***** Text shown

Wind is a 1992 film directed by Carroll Ballard and starring Matthew Modine, Jennifer Grey and Cliff Robertson.

Plot 

The film is centered on the America's Cup series of yachting races and uses them as a backdrop for both an action/adventure and a romantic storyline.

Cup events depicted in the film

A host of events that occurred in the 1987 America's Cup held off Fremantle Australia were translated into film and presented as events occurring to the characters in the movie, including the following:
 Will Parker striking the buoy while rounding the final mark was taken from Chris Dickson's final race against Stars & Stripes 87 in the Louis Vuitton Cup Finals. Kiwi Magic was just six seconds back of Dennis Conner's boat when Dickson made his only major mistake of the summer, striking the buoy while rounding the final mark. He was obliged to re-round, ending all hope of catching Stars & Stripes 87.
 Jack Neville spearing the "Whomper" was taken from the Defender Semifinals, when Australia IV introduced a new sail they called the 'gennaker', an enormous asymmetrical hybrid that pulled Australia IV even with the leading Kookaburra II. As the Bond team came up, Peter Gilmour luffed hard, spearing Australia IV's gennaker and splitting it in two.
 The broken mast of the Platypus occurred to Challenge France in the middle of the third and final challenger rounds robins. Challenge France was unable to continue in the regatta.
 The boat collision occurred in the Defender series, when Australia IV struck Peter Gilmour's Kookaburra II.
 The protests and media briefings occurred multiple times throughout the regatta, and at times were quite contentious.
Stellan Skarsgård's character is based on Burt Rutan, who constructed a wing sail for Dennis Conner's 1988 catamaran “Stars & Stripes”.

Cast 
Matthew Modine as Will Parker
Jennifer Grey as Kate Bass
Cliff Robertson as Morgan Weld
Jack Thompson as Jack Neville
Stellan Skarsgård as Joe Heiser
Rebecca Miller as Abigail Weld
Ned Vaughn as Charley Moore

Production 
The film was inspired by the New York Yacht Club's loss of the 1983 America's Cup through the events of the 1987 America's Cup. Several of the 12-metre class yachts that participated in Cup races were used in the movie.

**********
***** Material shown

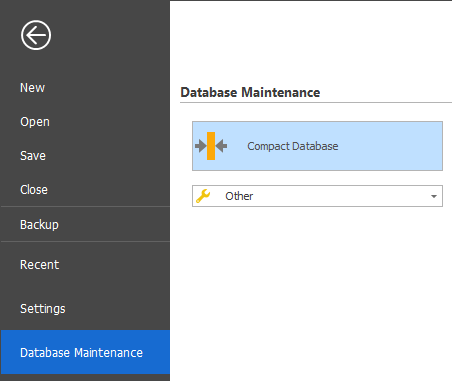Open the Backup section

click(39, 225)
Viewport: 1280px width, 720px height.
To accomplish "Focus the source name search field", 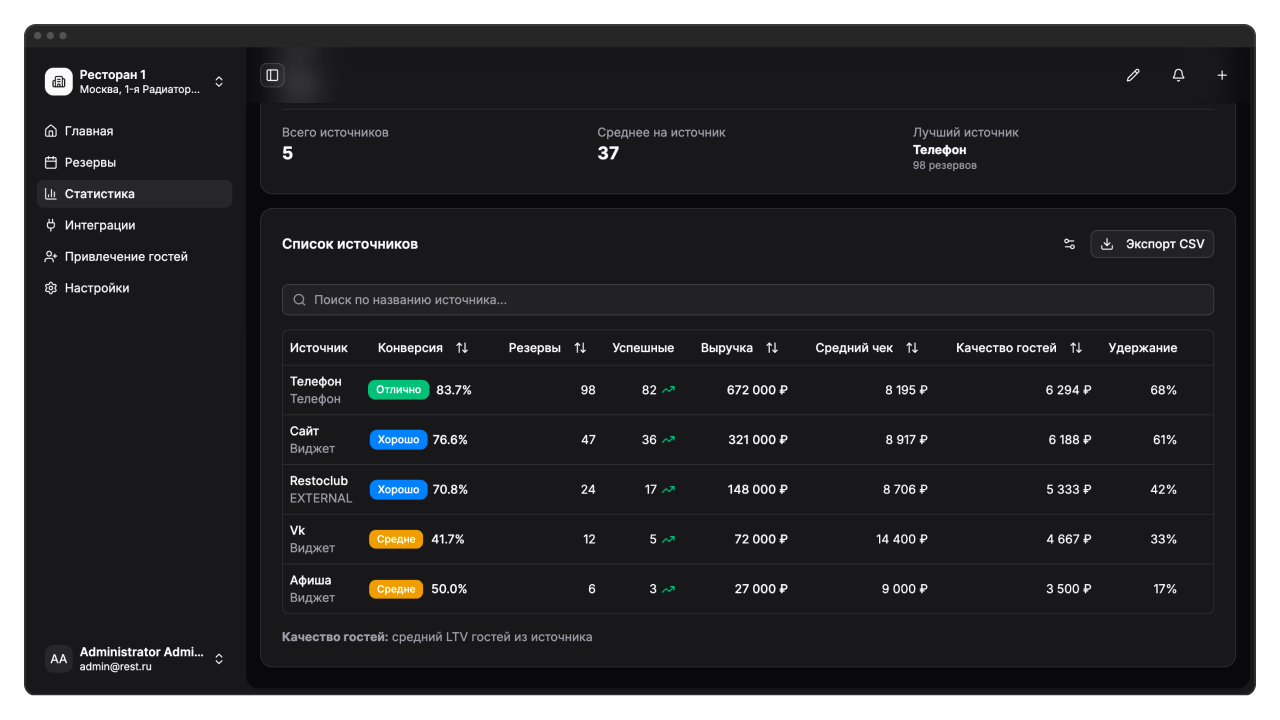I will (x=750, y=300).

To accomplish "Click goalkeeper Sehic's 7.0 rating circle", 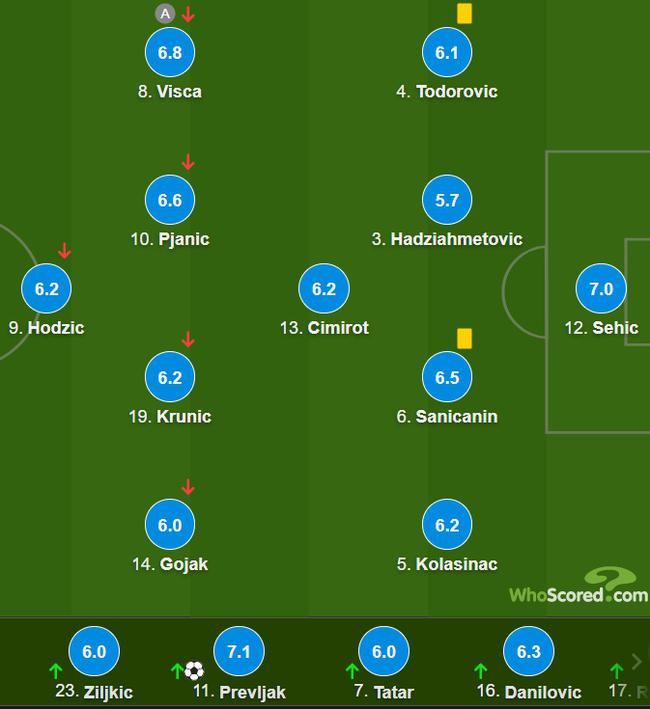I will click(601, 289).
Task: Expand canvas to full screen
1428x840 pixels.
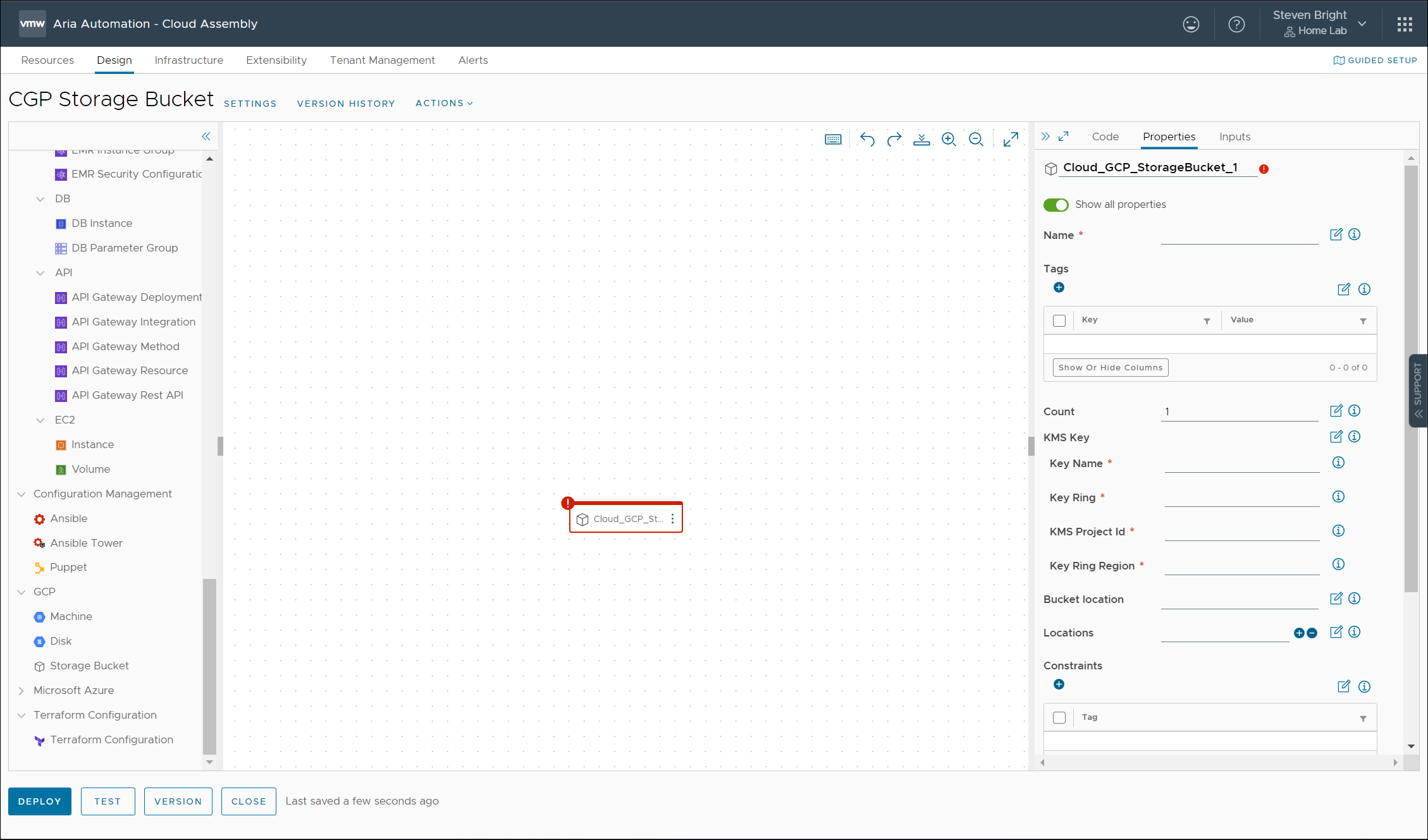Action: 1011,139
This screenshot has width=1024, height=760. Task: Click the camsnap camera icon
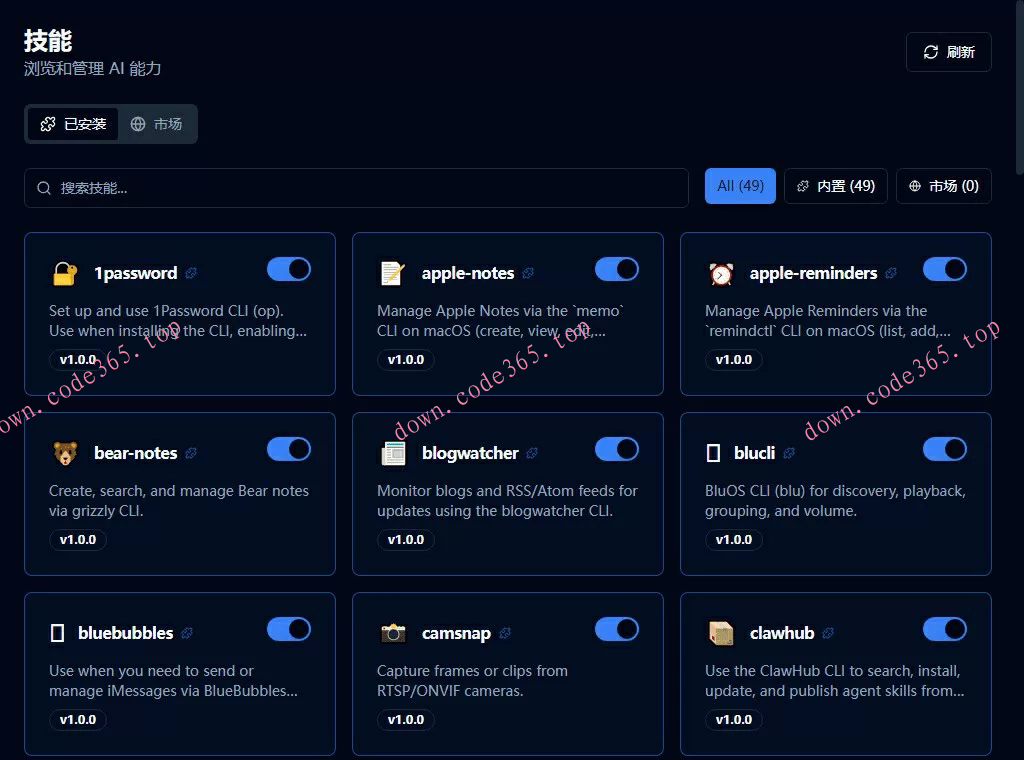pyautogui.click(x=392, y=633)
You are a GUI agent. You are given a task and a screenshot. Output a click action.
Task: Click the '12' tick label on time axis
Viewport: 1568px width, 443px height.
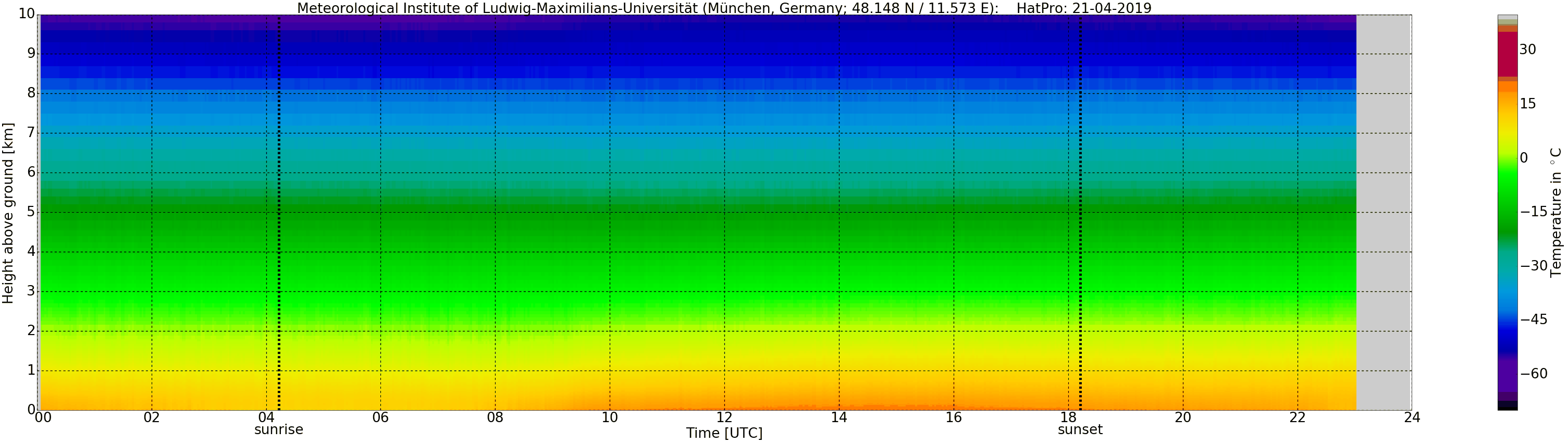point(724,417)
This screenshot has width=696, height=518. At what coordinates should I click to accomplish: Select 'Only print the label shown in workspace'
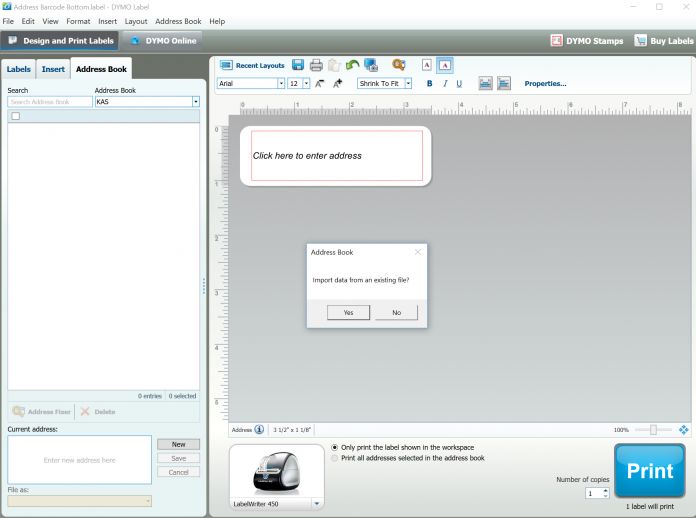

**********

Using the text on the film Wind, answer these:
(a) Who directed the film?
(b) Which actor plays Jack Neville?
(c) What loss inspired the film?

* [In response]
(a) Carroll Ballard
(b) Jack Thompson
(c) The New York Yacht Club's loss of the 1983 America's Cup